Pointing records for text and elements:

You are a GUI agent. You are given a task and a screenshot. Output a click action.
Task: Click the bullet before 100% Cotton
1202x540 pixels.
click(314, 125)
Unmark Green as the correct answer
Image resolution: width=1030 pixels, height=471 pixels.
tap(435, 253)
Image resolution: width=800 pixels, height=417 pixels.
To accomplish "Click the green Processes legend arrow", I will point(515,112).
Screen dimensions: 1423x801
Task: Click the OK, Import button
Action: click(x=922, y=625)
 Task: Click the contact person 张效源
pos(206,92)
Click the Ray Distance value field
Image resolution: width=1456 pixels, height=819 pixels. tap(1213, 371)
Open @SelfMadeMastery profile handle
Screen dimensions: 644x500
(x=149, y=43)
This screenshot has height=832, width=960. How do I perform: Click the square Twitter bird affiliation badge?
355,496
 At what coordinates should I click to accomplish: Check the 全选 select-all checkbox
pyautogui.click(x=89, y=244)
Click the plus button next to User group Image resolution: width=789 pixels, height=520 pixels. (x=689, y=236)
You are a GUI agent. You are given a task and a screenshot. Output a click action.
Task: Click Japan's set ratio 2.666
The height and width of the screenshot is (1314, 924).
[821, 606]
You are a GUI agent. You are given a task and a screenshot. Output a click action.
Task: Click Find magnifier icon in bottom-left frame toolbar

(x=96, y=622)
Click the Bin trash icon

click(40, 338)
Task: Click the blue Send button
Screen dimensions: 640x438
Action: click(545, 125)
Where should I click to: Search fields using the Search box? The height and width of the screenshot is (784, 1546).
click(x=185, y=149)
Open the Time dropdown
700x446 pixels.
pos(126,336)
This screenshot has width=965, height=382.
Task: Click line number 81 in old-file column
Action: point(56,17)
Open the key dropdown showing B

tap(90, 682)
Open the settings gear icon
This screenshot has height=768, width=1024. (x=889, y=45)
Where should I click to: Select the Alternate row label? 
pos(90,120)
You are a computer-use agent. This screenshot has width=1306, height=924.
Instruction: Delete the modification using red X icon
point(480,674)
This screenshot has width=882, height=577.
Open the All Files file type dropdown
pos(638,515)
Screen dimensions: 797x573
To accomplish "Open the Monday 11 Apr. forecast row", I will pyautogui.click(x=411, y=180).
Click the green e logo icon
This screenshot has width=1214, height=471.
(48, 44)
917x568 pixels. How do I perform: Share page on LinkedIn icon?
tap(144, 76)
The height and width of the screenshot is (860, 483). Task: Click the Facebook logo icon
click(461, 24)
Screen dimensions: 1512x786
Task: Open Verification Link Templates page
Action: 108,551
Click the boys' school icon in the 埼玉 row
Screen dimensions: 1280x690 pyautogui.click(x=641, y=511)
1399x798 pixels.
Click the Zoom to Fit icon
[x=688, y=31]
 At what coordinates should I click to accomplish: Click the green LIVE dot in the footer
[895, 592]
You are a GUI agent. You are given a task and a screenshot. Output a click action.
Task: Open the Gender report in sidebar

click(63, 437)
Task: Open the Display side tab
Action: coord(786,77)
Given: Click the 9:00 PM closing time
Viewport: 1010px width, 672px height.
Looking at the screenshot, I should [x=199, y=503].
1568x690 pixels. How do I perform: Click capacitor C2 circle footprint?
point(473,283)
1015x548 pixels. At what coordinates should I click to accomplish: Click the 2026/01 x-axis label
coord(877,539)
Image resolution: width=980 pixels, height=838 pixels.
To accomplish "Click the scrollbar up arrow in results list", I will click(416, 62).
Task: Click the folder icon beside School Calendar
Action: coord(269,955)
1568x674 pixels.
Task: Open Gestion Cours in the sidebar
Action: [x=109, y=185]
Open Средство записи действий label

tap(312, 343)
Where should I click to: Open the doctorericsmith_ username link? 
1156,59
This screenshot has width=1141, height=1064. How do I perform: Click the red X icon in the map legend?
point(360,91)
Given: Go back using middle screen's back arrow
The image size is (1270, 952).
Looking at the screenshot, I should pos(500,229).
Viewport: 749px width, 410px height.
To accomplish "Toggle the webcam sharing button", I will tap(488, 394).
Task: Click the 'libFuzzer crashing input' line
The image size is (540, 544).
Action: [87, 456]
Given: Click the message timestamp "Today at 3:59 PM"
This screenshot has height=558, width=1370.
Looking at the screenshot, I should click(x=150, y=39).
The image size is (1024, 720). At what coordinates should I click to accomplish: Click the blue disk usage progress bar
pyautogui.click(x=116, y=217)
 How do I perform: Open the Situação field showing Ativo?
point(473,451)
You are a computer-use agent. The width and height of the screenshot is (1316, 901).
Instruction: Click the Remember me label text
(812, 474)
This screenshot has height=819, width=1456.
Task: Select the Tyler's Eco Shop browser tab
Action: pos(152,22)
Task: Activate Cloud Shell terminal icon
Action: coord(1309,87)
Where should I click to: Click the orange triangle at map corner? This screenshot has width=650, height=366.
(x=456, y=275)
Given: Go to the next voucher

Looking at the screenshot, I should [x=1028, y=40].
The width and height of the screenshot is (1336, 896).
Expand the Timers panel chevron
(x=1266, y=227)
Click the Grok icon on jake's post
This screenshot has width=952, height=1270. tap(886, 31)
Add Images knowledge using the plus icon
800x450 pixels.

# [EXERCISE BRIEF]
Please reproduce all the records above with "GUI agent" replaced by "screen agent", leaving everything else as it is.

# [ANSWER TO THE PROBLEM]
You are a screen agent. You are given a task and a screenshot. Output a click action.
Task: Click the bullet before 100% Cotton
1202x540 pixels.
click(314, 125)
Unmark Green as the correct answer
Image resolution: width=1030 pixels, height=471 pixels.
tap(435, 253)
Image resolution: width=800 pixels, height=417 pixels.
To accomplish "Click the green Processes legend arrow", I will point(515,112).
Screen dimensions: 1423x801
Task: Click the OK, Import button
Action: click(x=922, y=625)
 Task: Click the contact person 张效源
pos(206,92)
Click the Ray Distance value field
Image resolution: width=1456 pixels, height=819 pixels. tap(1213, 371)
Open @SelfMadeMastery profile handle
Screen dimensions: 644x500
(x=149, y=43)
This screenshot has height=832, width=960. How do I perform: Click the square Twitter bird affiliation badge?
355,496
 At what coordinates should I click to accomplish: Check the 全选 select-all checkbox
pyautogui.click(x=89, y=244)
Click the plus button next to User group Image resolution: width=789 pixels, height=520 pixels. (x=689, y=236)
You are a screen agent. You are given a task and a screenshot. Output a click action.
Task: Click Japan's set ratio 2.666
The height and width of the screenshot is (1314, 924).
[821, 606]
You are a screen agent. You are given a task and a screenshot. Output a click action.
Task: Click Find magnifier icon in bottom-left frame toolbar

(x=96, y=622)
Click the Bin trash icon

click(40, 338)
Task: Click the blue Send button
Screen dimensions: 640x438
Action: click(545, 125)
Where should I click to: Search fields using the Search box? The height and width of the screenshot is (784, 1546).
click(x=185, y=149)
Open the Time dropdown
700x446 pixels.
pos(126,336)
This screenshot has width=965, height=382.
Task: Click line number 81 in old-file column
Action: point(56,17)
Open the key dropdown showing B

tap(90, 682)
Open the settings gear icon
This screenshot has height=768, width=1024. (x=889, y=45)
Where should I click to: Select the Alternate row label? 
pos(90,120)
You are a computer-use agent. This screenshot has width=1306, height=924.
Instruction: Delete the modification using red X icon
point(480,674)
This screenshot has width=882, height=577.
Open the All Files file type dropdown
pos(638,515)
Screen dimensions: 797x573
To accomplish "Open the Monday 11 Apr. forecast row", I will pyautogui.click(x=411, y=180).
Click the green e logo icon
This screenshot has width=1214, height=471.
(48, 44)
917x568 pixels. How do I perform: Share page on LinkedIn icon?
tap(144, 76)
The height and width of the screenshot is (860, 483). Task: Click the Facebook logo icon
click(461, 24)
Screen dimensions: 1512x786
Task: Open Verification Link Templates page
Action: 108,551
Click the boys' school icon in the 埼玉 row
Screen dimensions: 1280x690 pyautogui.click(x=641, y=511)
1399x798 pixels.
Click the Zoom to Fit icon
[x=688, y=31]
 At what coordinates should I click to accomplish: Click the green LIVE dot in the footer
[895, 592]
You are a screen agent. You are given a task and a screenshot. Output a click action.
Task: Open the Gender report in sidebar

click(63, 437)
Task: Open the Display side tab
Action: coord(786,77)
Given: Click the 9:00 PM closing time
Viewport: 1010px width, 672px height.
Looking at the screenshot, I should [x=199, y=503].
1568x690 pixels. How do I perform: Click capacitor C2 circle footprint?
point(473,283)
1015x548 pixels. At what coordinates should I click to accomplish: Click the 2026/01 x-axis label
coord(877,539)
Image resolution: width=980 pixels, height=838 pixels.
To accomplish "Click the scrollbar up arrow in results list", I will click(416, 62).
Task: Click the folder icon beside School Calendar
Action: coord(269,955)
1568x674 pixels.
Task: Open Gestion Cours in the sidebar
Action: [x=109, y=185]
Open Средство записи действий label

tap(312, 343)
Where should I click to: Open the doctorericsmith_ username link? 
1156,59
This screenshot has width=1141, height=1064. How do I perform: Click the red X icon in the map legend?
point(360,91)
Given: Go back using middle screen's back arrow
The image size is (1270, 952).
Looking at the screenshot, I should pos(500,229).
Viewport: 749px width, 410px height.
To accomplish "Toggle the webcam sharing button", I will tap(488, 394).
Task: Click the 'libFuzzer crashing input' line
The image size is (540, 544).
Action: [87, 456]
Given: Click the message timestamp "Today at 3:59 PM"
This screenshot has height=558, width=1370.
Looking at the screenshot, I should click(x=150, y=39).
The image size is (1024, 720). At what coordinates should I click to accomplish: Click the blue disk usage progress bar
pyautogui.click(x=116, y=217)
 How do I perform: Open the Situação field showing Ativo?
point(473,451)
You are a computer-use agent. The width and height of the screenshot is (1316, 901).
Instruction: Click the Remember me label text
(812, 474)
This screenshot has height=819, width=1456.
Task: Select the Tyler's Eco Shop browser tab
Action: pos(152,22)
Task: Activate Cloud Shell terminal icon
Action: coord(1309,87)
Where should I click to: Click the orange triangle at map corner? This screenshot has width=650, height=366.
(x=456, y=275)
Given: Go to the next voucher

Looking at the screenshot, I should [x=1028, y=40].
The width and height of the screenshot is (1336, 896).
Expand the Timers panel chevron
(x=1266, y=227)
Click the Grok icon on jake's post
This screenshot has width=952, height=1270. tap(886, 31)
Add Images knowledge using the plus icon
800x450 pixels.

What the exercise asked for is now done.